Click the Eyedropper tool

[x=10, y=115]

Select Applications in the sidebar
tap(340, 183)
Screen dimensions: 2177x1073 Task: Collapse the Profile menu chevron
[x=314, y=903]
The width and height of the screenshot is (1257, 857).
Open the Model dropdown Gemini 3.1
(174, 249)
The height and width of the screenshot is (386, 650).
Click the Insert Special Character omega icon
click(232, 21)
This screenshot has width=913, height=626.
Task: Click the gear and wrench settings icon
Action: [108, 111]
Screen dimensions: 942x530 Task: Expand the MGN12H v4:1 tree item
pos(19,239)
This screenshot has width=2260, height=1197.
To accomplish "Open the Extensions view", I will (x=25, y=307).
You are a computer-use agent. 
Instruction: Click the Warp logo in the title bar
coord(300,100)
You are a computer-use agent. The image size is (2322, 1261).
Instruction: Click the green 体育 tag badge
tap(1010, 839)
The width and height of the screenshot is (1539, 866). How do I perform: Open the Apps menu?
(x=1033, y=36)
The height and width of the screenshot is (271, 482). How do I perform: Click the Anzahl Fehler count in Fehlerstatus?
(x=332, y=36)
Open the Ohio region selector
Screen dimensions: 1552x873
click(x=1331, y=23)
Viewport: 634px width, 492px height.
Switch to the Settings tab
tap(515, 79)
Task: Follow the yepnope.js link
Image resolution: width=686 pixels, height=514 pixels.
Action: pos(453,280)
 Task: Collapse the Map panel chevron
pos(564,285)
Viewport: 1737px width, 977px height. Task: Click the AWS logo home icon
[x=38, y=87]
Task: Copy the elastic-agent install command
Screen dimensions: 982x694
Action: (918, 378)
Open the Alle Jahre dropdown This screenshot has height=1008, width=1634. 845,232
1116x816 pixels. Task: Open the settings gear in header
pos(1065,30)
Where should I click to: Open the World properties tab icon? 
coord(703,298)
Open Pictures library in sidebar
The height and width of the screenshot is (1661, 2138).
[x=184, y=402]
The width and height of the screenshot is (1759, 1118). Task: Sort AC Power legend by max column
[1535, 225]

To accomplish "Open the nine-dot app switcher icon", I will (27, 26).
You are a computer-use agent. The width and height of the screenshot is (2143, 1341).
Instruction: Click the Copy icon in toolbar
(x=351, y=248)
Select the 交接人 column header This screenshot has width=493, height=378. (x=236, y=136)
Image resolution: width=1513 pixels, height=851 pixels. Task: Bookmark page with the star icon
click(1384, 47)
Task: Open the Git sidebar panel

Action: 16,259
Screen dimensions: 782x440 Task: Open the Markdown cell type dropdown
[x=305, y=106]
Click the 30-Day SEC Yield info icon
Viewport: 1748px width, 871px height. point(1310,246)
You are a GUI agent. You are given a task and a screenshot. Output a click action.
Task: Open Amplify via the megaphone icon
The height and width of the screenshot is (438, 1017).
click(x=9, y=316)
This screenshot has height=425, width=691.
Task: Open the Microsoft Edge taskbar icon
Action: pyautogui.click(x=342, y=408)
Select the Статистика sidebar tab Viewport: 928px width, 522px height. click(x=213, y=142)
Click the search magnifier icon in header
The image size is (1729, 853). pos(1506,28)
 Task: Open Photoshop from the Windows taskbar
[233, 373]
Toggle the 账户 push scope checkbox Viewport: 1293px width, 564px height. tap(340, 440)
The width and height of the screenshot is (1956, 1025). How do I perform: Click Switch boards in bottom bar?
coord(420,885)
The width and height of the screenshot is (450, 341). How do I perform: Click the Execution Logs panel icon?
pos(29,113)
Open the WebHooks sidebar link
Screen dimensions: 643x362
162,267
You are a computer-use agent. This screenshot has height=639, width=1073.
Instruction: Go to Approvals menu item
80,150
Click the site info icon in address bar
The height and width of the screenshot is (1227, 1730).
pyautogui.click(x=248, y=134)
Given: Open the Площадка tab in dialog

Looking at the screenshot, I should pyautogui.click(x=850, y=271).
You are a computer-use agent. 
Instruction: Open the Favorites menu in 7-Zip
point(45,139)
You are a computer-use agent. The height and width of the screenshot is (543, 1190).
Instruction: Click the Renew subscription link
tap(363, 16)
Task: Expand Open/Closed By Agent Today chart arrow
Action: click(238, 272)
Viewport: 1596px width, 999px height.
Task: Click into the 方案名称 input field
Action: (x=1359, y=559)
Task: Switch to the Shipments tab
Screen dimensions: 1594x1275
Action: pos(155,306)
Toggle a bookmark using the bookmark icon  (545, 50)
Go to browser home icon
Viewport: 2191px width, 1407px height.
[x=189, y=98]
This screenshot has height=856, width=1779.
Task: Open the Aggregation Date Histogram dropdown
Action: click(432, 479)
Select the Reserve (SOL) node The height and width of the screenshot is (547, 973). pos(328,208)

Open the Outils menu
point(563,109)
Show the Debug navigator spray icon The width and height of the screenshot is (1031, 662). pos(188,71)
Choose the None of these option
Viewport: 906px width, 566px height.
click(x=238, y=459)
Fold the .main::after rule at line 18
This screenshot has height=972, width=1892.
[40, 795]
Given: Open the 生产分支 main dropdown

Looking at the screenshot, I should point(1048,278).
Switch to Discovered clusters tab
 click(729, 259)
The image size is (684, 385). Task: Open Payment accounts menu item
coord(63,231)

※

## Task instructions
Reply with nothing except the number of lines in the listing above that include "will".

## Answer to this exercise
2